Records contained in a dataset
* * *
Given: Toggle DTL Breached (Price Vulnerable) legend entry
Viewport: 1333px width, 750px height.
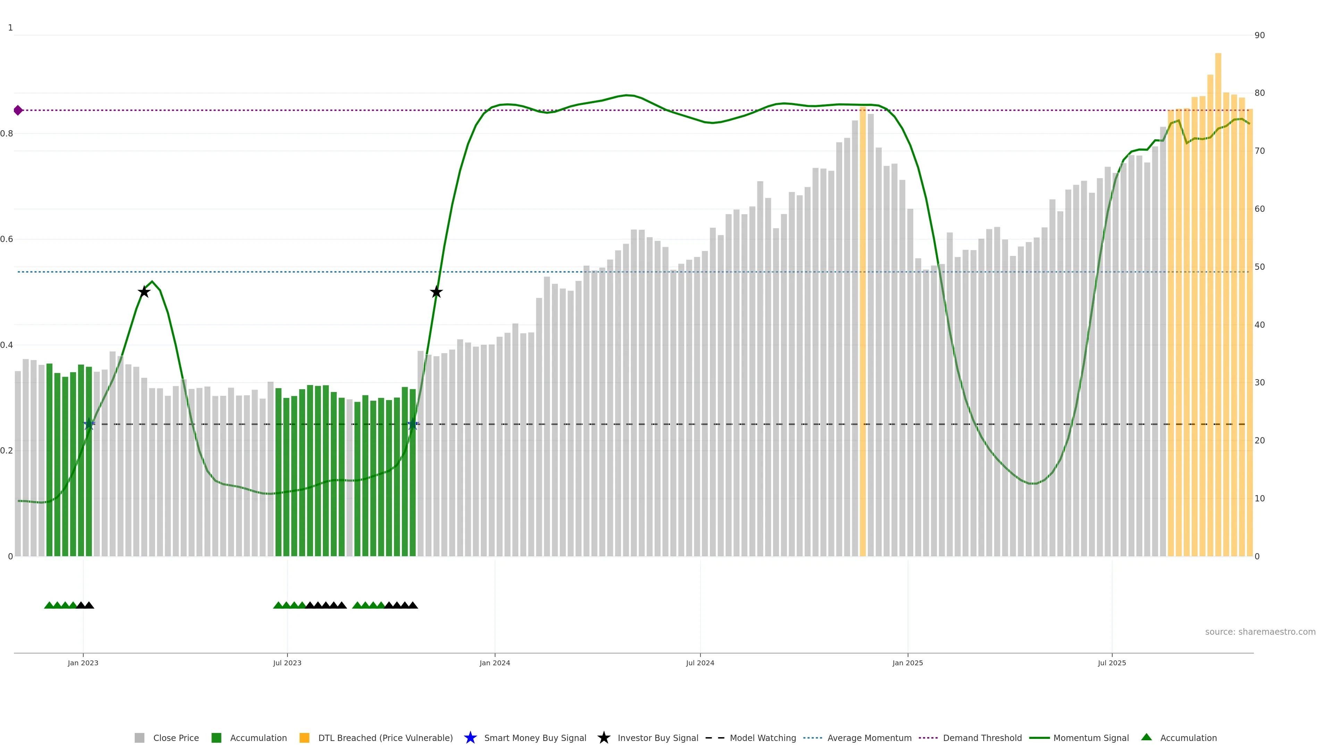Looking at the screenshot, I should coord(385,738).
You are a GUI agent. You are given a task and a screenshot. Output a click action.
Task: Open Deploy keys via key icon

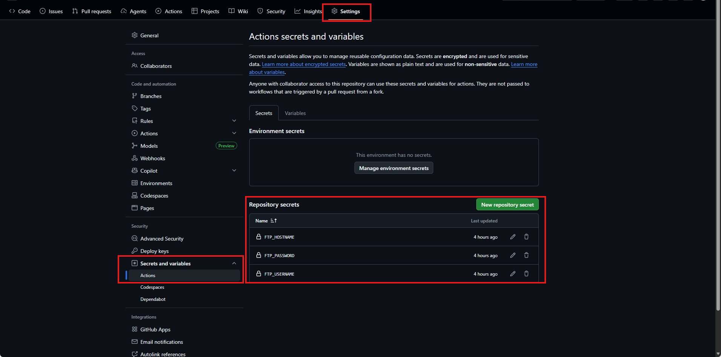pos(135,251)
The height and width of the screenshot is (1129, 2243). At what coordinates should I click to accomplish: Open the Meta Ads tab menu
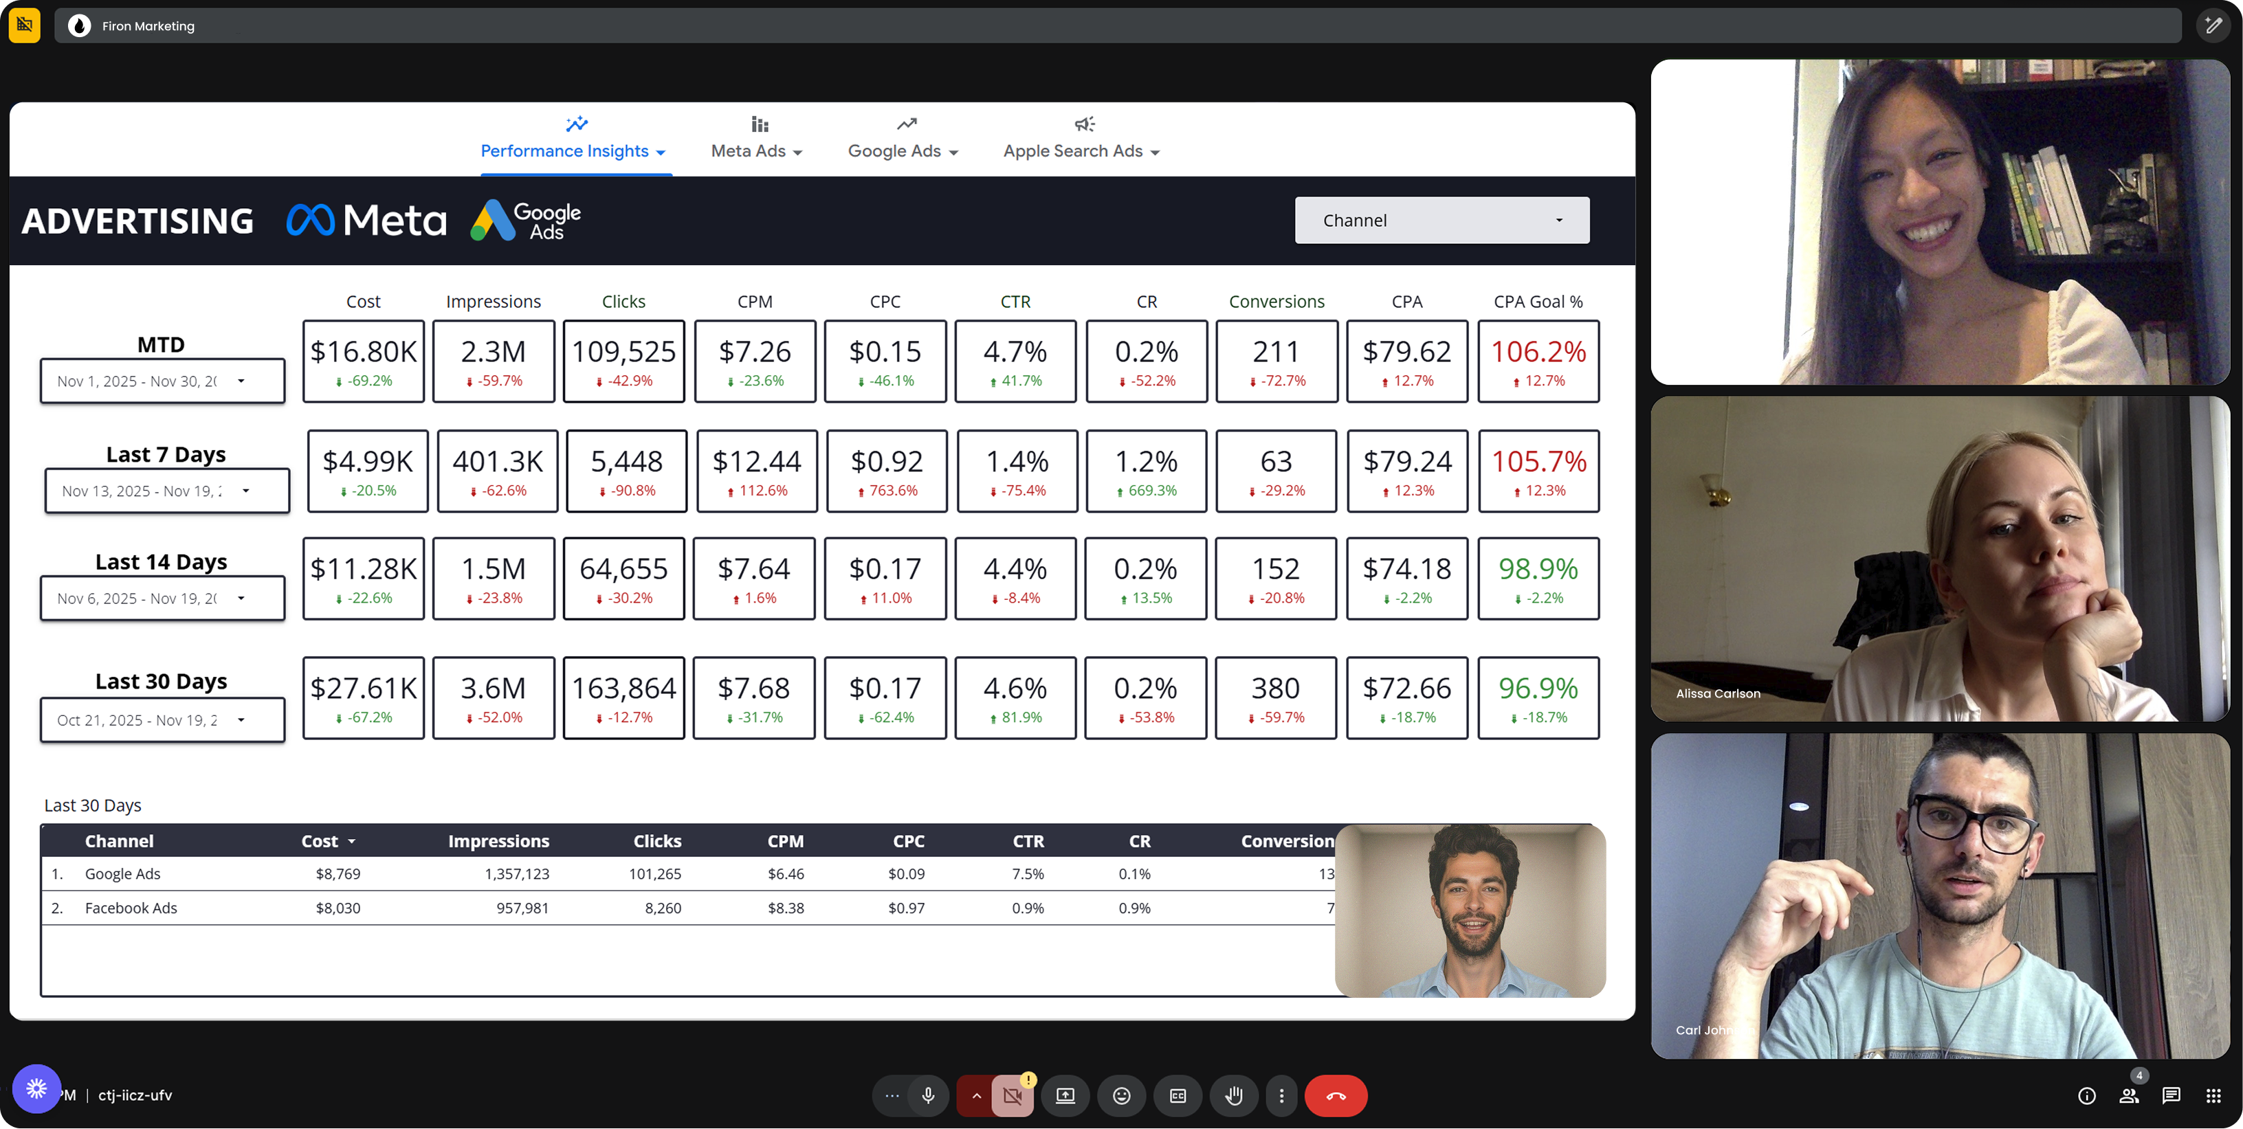[x=756, y=151]
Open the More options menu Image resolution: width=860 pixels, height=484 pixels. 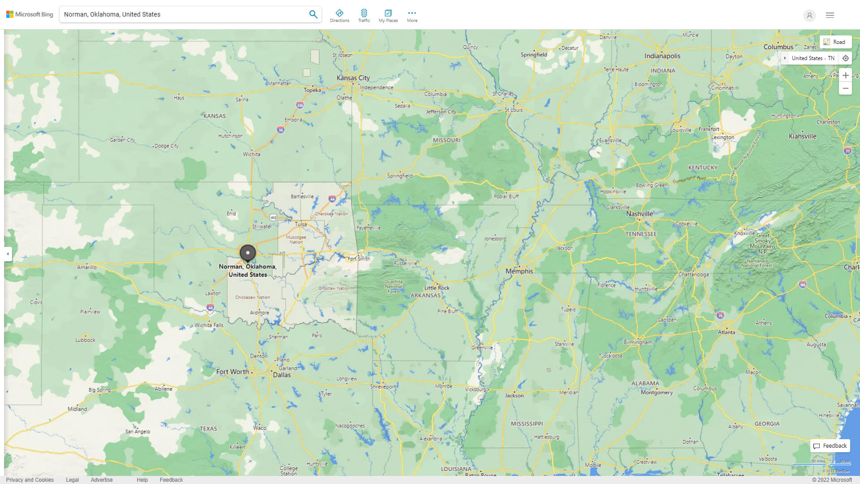pos(412,15)
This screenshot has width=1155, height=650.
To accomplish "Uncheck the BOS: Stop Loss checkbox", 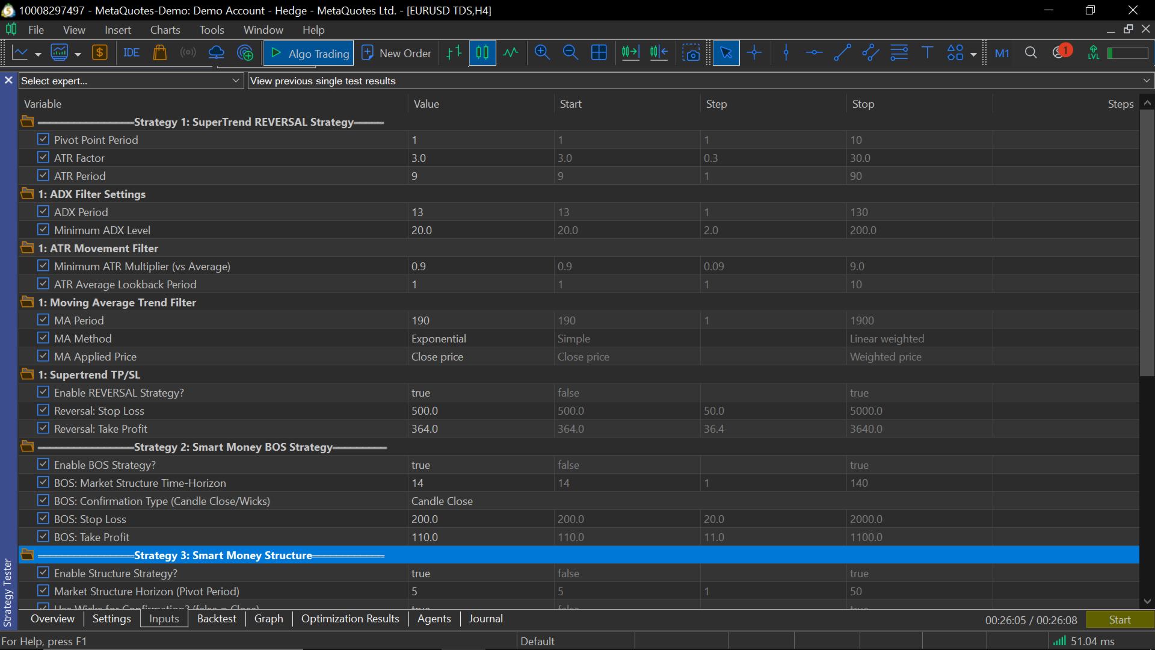I will [x=43, y=519].
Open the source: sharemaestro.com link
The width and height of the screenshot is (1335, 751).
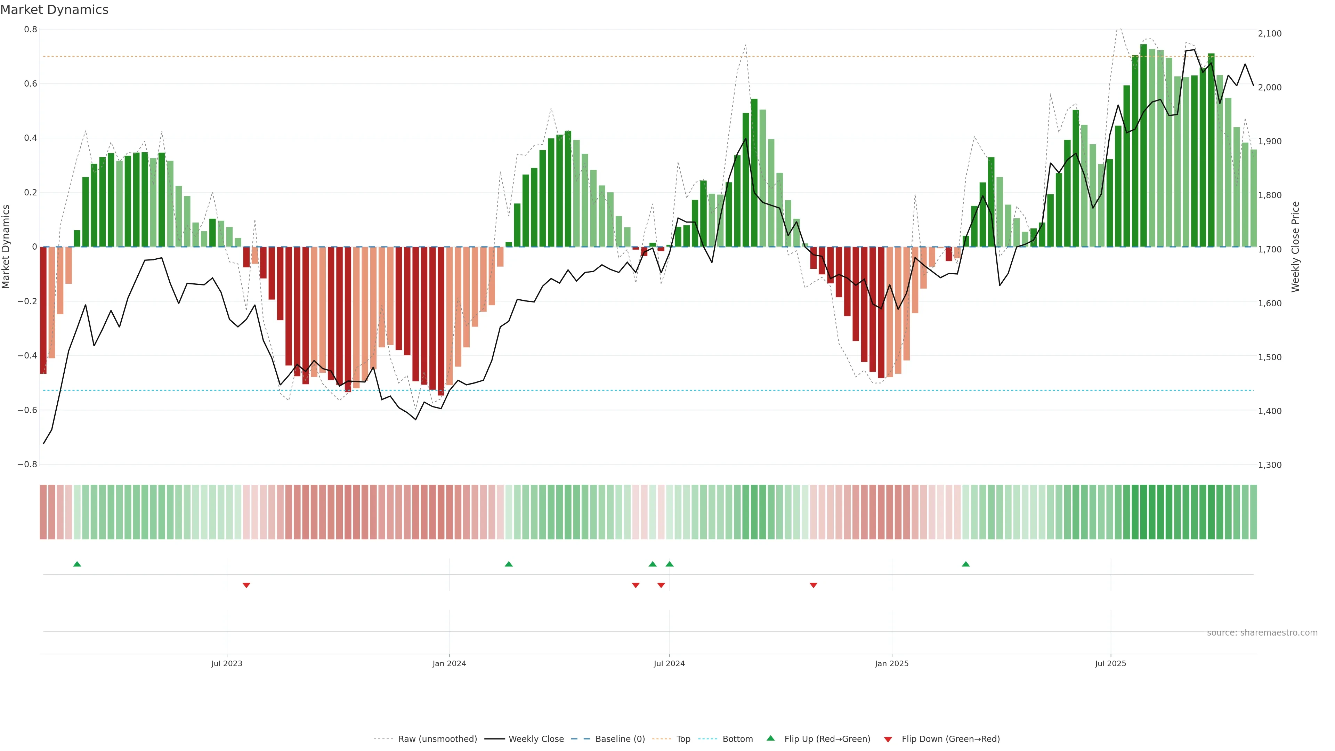tap(1262, 633)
* * *
▶ _Work item_
Starting at the line that contains "Open the source: sharemaestro.com link", retype each line through the end of the data exactly, and leave out every picture.

▶ _Finished exercise_
Open the source: sharemaestro.com link
The width and height of the screenshot is (1335, 751).
tap(1262, 633)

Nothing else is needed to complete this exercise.